Many women are prone to “HEAVY LEGS” syndrome, sometimes even in winter. When the good weather returns and the heat sets in, it can truly be a nightmare for some of us. I have a few tips to offer that will make your daily life easier – some of which I’ve tested myself – but be careful, if your pain is too unbearable it is advisable to consult a phlebologist.



The term “heavy legs” speaks for itself. It is a feeling of heaviness in the legs due to poor circulation or a problem with venous insufficiency.
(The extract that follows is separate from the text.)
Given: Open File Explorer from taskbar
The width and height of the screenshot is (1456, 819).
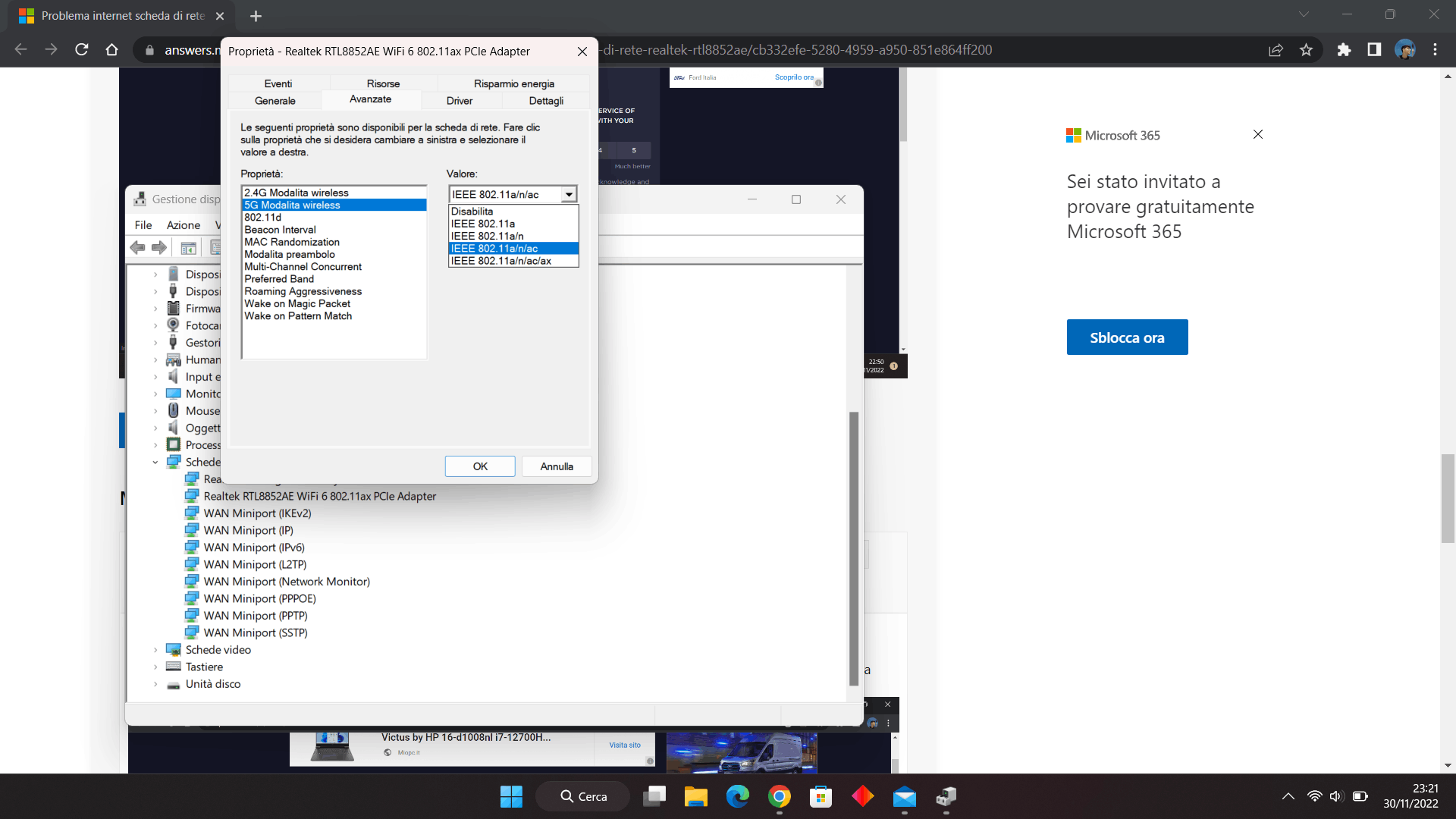Looking at the screenshot, I should (695, 797).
The feeling of having heavy legs may worsen in hot weather, during the menstrual cycle, or when standing for too long.


You should know that we are not all in the same boat. While the heavy legs phenomenon remains a problem that mainly affects the fairer sex (hey, another one!), there are certain factors that increase the risks.

Hereditary factors have a lot of influence, as well as having a sedentary or inactive life, smoking, making poor lifestyle choices, hormonal changes (menopause, pregnancy, puberty) and having excess weight, which increases pressure on the veins.

Heaviness, cramps, tingling, numbness, tightness, itching, burning. The sensations are varied and above all very unpleasant.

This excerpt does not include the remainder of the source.